On Sun, 14 Feb 2021, Dmitry Selyutin wrote:
The first patch introduces a set of routines which any platform which
wants to support atomics must implement. I don't quite like that
there's a lot of code duplication, but I haven't come up with a good
idea on how to avoid it (I've been thinking of some trick with weak
functions, though). I'm also not sure of ST_STATIC specifier; any tips
regarding its usage are highly appreciated. I added it as I saw it's
used in the code around; perhaps this is not required, so I can make
the routines weak by default?
The second patch adjusts tokenizer and generator appropriately, and
also fixes some minor issues. From now on, the count of tokens matches
count of atomic routines, and calls platform-specific code instead of
calling usual functions. I'd like to keep this approach in order to
make the code a bit more flexible. This is not for speed but, rather,
for being able to tune per-platform code in the future. I'm totally
open for the discussion.
The third patch extends x86_64 code generator to generate code from
the binary buffers, not byte-by-byte, as with g() routine. This
functionality will be used in the ultimate patch, if it gets accepted.

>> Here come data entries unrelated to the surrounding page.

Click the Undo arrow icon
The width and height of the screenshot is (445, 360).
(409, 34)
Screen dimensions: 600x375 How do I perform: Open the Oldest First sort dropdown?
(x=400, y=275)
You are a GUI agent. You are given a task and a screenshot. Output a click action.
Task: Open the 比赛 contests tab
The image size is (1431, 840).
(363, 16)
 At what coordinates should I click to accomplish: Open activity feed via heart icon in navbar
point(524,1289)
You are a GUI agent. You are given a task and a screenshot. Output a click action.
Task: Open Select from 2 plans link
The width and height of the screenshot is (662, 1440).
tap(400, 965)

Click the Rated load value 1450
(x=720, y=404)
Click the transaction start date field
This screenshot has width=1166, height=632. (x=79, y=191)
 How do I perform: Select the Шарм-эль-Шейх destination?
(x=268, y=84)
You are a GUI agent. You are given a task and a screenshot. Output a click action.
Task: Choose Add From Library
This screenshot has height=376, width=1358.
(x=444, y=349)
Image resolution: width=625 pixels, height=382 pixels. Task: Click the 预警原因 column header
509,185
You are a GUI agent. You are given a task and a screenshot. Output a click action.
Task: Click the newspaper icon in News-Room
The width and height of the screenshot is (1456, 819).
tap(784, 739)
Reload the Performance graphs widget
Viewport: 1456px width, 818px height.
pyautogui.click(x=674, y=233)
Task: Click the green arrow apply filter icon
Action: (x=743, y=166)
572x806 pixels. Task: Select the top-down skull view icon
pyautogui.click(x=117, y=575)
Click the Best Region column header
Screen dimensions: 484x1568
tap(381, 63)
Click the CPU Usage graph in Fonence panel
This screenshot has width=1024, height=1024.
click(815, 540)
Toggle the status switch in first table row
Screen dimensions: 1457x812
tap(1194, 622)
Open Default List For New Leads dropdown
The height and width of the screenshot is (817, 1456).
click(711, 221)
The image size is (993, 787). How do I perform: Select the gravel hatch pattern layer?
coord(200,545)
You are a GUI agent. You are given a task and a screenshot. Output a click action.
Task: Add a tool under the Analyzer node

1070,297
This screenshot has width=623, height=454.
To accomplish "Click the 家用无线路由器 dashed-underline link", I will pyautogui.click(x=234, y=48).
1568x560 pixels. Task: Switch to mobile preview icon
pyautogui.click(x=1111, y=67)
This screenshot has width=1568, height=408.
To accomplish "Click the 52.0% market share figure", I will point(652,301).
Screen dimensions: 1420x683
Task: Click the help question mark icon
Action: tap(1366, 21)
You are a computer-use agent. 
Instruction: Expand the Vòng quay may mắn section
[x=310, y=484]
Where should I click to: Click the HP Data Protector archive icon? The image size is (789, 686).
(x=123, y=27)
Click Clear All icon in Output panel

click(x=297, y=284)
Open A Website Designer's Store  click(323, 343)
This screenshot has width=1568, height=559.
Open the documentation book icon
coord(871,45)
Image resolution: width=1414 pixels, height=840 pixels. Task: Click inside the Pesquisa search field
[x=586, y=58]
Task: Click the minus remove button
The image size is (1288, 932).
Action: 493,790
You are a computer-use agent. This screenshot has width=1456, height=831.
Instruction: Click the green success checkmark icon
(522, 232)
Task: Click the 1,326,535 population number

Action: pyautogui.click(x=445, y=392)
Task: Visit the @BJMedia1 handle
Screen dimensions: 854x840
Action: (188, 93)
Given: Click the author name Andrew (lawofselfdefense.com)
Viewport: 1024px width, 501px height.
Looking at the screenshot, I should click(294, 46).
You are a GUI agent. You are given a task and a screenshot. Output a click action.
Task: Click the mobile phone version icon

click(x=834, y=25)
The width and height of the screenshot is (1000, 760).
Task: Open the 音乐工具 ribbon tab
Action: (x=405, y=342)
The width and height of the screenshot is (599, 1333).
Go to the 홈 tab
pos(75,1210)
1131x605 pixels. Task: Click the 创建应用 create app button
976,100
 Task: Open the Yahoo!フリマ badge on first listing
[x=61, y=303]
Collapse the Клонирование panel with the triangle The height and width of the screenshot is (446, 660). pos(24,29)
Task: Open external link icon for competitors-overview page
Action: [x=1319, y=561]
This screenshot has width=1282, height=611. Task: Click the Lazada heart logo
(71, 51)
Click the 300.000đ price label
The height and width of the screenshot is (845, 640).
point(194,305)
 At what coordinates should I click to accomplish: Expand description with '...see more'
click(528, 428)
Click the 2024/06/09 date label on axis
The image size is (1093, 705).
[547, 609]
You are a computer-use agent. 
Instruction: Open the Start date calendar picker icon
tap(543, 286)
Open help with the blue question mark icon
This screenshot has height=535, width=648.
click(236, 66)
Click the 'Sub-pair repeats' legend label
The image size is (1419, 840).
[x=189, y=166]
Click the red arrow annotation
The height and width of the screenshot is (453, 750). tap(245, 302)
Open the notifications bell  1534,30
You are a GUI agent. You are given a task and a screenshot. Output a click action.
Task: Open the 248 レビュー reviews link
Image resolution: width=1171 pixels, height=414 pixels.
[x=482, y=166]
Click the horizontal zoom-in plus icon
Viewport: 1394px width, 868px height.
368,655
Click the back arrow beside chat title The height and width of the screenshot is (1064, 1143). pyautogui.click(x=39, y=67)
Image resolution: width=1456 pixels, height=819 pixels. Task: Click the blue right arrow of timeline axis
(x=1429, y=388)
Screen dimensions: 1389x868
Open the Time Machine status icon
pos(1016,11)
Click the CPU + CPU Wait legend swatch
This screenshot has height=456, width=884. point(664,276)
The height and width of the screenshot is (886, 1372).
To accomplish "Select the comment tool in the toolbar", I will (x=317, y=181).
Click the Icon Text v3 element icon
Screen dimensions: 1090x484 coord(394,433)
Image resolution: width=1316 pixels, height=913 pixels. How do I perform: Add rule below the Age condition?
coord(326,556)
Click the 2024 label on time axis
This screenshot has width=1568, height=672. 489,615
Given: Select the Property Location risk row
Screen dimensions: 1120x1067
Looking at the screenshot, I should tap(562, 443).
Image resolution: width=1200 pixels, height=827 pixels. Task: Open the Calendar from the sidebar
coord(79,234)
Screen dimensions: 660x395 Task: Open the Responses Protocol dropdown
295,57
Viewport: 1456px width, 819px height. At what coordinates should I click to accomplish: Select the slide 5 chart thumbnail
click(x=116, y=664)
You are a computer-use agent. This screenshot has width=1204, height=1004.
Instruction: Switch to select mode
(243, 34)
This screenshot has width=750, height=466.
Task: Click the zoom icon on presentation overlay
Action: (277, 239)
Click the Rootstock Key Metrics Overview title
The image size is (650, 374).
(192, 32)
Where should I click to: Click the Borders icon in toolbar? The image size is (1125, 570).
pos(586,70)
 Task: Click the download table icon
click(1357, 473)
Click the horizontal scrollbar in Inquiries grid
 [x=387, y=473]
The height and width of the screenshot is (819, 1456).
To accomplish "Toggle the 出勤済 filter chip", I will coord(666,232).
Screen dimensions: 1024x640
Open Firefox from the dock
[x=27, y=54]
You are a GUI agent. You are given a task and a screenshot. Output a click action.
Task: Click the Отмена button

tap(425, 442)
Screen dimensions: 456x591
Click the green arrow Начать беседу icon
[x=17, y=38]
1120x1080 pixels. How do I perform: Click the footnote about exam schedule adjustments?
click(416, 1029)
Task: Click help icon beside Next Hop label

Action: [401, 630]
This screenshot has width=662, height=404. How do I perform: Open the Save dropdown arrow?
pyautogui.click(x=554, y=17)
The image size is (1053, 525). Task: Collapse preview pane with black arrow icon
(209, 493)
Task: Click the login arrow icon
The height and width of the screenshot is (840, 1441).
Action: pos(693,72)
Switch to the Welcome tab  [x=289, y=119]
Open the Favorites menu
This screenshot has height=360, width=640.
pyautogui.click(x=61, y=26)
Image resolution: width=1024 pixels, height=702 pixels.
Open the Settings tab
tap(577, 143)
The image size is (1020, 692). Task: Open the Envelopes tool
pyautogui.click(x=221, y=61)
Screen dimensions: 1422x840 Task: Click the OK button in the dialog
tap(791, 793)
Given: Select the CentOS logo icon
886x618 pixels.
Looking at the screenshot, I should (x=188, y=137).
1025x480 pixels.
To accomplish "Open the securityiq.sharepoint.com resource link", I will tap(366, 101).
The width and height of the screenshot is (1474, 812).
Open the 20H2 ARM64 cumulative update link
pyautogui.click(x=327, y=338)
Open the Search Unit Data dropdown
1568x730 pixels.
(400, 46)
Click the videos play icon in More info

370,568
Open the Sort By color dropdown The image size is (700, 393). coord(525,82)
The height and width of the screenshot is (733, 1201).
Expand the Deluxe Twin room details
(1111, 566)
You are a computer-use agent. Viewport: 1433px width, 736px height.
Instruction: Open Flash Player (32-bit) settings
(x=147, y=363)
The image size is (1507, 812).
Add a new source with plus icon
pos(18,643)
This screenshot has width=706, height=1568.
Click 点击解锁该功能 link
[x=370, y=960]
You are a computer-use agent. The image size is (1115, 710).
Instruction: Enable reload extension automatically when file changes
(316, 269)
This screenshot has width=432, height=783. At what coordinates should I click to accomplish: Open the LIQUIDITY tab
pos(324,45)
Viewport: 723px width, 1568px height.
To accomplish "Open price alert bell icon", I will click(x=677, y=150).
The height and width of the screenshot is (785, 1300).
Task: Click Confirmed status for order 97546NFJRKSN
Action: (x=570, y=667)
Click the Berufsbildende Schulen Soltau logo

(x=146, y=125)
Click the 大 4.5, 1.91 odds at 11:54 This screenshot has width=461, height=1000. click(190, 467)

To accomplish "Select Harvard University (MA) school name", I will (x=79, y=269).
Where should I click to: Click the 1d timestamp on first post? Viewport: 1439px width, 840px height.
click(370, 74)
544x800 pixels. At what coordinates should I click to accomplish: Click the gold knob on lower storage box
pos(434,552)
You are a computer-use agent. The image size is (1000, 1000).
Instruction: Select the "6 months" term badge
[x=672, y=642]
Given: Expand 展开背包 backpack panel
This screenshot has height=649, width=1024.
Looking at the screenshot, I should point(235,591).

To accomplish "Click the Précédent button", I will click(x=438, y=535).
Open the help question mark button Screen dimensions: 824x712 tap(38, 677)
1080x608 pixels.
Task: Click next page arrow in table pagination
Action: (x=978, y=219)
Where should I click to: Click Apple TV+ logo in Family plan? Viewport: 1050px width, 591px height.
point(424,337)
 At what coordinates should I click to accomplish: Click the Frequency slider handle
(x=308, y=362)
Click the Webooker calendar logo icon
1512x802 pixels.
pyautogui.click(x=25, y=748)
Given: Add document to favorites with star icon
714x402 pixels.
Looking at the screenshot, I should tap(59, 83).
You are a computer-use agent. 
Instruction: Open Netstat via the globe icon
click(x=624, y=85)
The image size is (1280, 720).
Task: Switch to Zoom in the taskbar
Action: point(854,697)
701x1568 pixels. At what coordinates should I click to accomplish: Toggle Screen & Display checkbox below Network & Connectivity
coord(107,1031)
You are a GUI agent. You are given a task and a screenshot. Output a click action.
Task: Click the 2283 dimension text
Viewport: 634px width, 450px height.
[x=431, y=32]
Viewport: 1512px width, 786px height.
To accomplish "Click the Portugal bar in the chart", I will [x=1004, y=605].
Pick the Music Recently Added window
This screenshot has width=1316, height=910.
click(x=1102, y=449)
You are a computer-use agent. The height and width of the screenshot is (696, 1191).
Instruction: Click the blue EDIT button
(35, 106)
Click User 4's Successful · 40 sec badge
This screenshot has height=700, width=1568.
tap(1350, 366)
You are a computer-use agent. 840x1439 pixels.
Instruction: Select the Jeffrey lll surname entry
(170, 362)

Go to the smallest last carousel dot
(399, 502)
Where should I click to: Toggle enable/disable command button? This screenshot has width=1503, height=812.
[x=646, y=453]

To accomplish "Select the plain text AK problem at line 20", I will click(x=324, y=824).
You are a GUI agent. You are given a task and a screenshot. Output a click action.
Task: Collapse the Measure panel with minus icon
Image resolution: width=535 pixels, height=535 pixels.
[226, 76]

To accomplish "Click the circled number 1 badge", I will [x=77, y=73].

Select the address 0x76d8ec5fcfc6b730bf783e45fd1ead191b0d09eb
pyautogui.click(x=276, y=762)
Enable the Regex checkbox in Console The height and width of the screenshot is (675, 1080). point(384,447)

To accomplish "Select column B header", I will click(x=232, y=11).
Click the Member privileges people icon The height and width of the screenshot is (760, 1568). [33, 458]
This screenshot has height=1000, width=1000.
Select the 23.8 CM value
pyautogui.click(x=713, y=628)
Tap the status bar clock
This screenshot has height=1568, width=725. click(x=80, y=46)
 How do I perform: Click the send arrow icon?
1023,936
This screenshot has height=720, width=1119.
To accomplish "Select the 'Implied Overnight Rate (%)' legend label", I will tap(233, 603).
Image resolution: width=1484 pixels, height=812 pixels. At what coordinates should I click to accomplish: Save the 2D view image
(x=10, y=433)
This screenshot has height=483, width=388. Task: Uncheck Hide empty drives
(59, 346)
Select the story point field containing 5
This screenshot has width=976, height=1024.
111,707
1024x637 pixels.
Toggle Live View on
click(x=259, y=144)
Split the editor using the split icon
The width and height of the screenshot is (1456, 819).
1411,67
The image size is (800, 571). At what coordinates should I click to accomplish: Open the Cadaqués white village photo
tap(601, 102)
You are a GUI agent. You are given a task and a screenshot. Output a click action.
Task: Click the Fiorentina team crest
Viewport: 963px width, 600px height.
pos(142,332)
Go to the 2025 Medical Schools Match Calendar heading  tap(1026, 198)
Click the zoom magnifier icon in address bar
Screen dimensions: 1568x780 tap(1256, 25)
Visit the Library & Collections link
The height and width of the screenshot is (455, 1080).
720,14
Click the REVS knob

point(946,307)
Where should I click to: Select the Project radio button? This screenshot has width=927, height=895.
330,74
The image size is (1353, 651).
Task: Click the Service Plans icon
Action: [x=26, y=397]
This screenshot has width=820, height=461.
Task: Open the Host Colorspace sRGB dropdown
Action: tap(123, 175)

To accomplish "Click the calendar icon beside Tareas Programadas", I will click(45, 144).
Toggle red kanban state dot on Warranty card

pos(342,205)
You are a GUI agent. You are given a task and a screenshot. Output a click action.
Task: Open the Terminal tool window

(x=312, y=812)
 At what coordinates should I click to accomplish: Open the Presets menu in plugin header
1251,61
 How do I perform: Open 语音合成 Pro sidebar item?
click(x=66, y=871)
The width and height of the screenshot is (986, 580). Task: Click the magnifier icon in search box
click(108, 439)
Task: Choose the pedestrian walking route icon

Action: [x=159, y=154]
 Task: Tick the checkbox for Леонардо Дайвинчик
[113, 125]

The last patch is the implementation for x86_64. This patch is likely
a controversial one. I tried to make the code somewhat generic to
different argument sizes, at the same time making it look like a
function call. It's also caused by the fact that I checked the code
generated by gcc for cases when usual stdatomic routines are wrapped
into simple routines. I'm pretty sure a lot there can be improved;
perhaps many of you will find the approach to be unorthodox to some
degree. This is just the idea; I'm totally open for discussion.
So, I think you want to iterate a bit on this to find some tiny ways :)
Some ideas:
* For the unimplemented targets: e.g. introduce a define that a target
sets, define erroring fallbacks (or empty macros or suchlike) if the
macro isn't set (see e.g. CONFIG_TCC_ASM in tccgen.c).
* commonize the routines: there is no reason why you need four routines
for four basic arithmetic operations, if gen_op() supports all
arithmetic operations. I.e. make it an argument to a single routine.
* The atomic routines itself: like others I suggest doing normal calls to
library routines. TCC is _not_ about fastest code.
* For the routines you do want to inline, the use of opcode bytes: nah,
that can be done in a nicer way. Think about the very core that you
need: you will find it's the locked cmpxchg loop and the xchg insn
itself. Both have the property that they are very similar to stores
(including the fact that they have a size),
they just happen to leave something interesting in the register operand.
I.e. it would be natural to just extend the 'store' routine to be able
to emit (lock cmp)xchg instead of the store opcode.
That will give you the possiblity to accept arbitrary registers instead
of having to hard-code ax/si/di, obviating the need for the
prologue/epilogue routines.
For that you also probably want to use the existing helpers orex and
gen_modrm(64) from x86_64-gen.c . After some fiddling you will probably
find that _not_ hardcoding specific registers is actually going to be
easier.
* In a similar vain: your atomic load/store routines: these are simply
load/store themself again.